So, here is my attempt:
Consider $d=(a,c)$. Per definition $d|c \Rightarrow d^n|c^n$. So by $c^n=ab$ we have $d^n|a$ since $(a,b)=1$. Therefore $a=k\cdot d^n$ for some $k$. I could argue the same way for $b=l\cdot e^n$ for some $l$ with $e=(c,b)$. So now we have $c^n=kld^n e^n$. Taking the nth root I have a whole number $c$ on the left, so the $k,l$ must b powers of n.
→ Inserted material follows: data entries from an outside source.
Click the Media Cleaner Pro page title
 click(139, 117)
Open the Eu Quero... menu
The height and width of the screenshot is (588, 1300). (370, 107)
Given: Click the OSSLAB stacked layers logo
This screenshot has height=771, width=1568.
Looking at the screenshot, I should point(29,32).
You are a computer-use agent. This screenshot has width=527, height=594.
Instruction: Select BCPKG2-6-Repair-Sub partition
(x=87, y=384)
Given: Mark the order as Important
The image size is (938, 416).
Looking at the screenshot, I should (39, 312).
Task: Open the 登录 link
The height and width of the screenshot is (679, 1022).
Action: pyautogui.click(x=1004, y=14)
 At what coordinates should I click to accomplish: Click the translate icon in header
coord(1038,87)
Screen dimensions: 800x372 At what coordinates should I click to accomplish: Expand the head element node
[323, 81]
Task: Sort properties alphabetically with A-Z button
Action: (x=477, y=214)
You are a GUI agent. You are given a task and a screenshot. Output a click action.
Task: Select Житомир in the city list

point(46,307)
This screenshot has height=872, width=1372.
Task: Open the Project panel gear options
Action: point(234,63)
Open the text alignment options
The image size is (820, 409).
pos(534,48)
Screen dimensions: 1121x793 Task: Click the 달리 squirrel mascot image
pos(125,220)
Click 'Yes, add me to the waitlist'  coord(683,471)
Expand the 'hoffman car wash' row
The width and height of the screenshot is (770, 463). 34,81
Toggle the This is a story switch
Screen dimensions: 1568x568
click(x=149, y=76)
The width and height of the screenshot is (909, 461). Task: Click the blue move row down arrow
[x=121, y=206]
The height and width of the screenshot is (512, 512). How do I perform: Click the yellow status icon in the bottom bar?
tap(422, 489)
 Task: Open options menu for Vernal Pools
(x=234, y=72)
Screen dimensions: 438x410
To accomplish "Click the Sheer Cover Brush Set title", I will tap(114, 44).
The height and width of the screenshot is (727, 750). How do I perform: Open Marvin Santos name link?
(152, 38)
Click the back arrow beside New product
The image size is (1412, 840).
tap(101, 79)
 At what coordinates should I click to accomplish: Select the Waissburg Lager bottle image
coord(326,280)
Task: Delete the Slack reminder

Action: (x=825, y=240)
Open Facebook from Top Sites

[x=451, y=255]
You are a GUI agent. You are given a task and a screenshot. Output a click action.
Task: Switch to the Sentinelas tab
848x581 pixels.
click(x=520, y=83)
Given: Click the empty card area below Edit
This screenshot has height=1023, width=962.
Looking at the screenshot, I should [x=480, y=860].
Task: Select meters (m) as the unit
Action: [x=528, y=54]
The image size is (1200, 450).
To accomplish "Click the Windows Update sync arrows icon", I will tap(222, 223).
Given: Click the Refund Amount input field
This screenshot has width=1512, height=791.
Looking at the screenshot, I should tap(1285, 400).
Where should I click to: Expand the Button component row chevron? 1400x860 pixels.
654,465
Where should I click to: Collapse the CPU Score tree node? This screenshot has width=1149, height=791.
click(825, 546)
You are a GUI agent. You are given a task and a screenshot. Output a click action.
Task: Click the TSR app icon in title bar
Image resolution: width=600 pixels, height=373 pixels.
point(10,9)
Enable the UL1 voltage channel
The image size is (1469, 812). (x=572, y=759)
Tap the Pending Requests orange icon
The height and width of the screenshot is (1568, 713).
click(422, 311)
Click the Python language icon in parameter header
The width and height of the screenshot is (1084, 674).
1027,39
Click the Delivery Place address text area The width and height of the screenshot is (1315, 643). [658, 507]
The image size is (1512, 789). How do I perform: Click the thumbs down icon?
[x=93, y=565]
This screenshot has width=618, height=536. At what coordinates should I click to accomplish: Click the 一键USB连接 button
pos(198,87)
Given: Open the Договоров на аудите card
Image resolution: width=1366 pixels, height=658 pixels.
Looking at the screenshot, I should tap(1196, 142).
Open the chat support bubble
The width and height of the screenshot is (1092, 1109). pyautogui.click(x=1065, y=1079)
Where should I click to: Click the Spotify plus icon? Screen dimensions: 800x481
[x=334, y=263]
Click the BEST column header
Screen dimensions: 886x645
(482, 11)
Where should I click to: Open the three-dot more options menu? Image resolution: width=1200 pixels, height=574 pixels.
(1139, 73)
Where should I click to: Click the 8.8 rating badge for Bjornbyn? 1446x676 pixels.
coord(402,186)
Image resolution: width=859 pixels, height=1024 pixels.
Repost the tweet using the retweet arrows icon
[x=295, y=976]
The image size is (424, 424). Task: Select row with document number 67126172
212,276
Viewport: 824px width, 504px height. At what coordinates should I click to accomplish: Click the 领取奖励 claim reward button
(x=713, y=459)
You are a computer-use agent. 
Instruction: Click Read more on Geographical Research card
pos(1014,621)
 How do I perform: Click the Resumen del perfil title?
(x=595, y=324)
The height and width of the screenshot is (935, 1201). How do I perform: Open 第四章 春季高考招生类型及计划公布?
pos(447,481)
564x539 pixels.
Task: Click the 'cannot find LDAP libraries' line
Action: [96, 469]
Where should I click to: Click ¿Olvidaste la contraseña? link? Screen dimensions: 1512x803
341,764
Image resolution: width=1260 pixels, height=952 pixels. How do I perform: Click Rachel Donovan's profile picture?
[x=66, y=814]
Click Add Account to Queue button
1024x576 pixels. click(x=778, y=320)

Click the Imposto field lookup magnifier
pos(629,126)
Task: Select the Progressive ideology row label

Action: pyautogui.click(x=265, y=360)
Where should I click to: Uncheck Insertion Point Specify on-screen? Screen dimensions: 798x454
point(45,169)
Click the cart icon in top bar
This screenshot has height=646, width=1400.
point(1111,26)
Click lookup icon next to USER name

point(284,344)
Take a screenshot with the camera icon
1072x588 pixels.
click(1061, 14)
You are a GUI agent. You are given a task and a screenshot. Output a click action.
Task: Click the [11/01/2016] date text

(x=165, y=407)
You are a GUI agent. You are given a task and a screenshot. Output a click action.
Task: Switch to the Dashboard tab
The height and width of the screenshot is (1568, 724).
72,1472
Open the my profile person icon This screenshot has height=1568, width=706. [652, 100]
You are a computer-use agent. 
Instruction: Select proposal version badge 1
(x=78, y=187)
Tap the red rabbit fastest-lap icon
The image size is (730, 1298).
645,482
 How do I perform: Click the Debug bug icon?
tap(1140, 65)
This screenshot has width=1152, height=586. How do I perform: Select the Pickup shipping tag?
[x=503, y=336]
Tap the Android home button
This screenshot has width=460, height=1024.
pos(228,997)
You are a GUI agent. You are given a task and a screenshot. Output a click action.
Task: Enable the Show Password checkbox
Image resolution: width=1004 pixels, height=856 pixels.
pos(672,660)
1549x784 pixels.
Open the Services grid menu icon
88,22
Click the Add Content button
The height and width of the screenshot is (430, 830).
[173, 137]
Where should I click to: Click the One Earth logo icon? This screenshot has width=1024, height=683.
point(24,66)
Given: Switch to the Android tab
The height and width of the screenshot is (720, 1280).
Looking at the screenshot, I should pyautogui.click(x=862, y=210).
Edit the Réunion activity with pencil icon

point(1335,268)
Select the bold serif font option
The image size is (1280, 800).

Qed.
What do you say?
On
If you have already established the fundamental theorem of arithmetic (unique factorization into primes) this is easy, since $a$ and $b$ cannot have a prime factor in common.
If you need a proof that doesn't use the FTA, @Arthur 's answer should help.
On
Since $(a,b)=1$, we can write $a = p_1^{d_1} \cdots p_r^{d_r}$ and $b=q_1^{e_1} \cdots q_s^{d_s}$, where the $p_i$'s and $q_j$'s are distinct primes. By hypothesis $ab=c^n$, which implies that each exponent in $p_1^{d_1} \cdots p_r^{d_r} q_1^{e_1} \cdots q_s^{d_s}$ is a multiple of $n$. It follows that both $a$ and $b$ are $n$th powers.
You have proven that $kl$ is an $n$-th power, not that $k$ and $l$ separately are $n$-th powers. So basically, you're back where you started ("$\gcd(k,l)=1$ and $kl=m^n$, what about $k$ and $l$?"), but with one important difference: unless $c=1$, we have $kl<ab$. This means you may tweak your proof into a proof by (strong) induction.
In the end, it will, of course, turn out that $k=l=1$. This suggests a second approach to completing your proof: Try showing that $c=de$.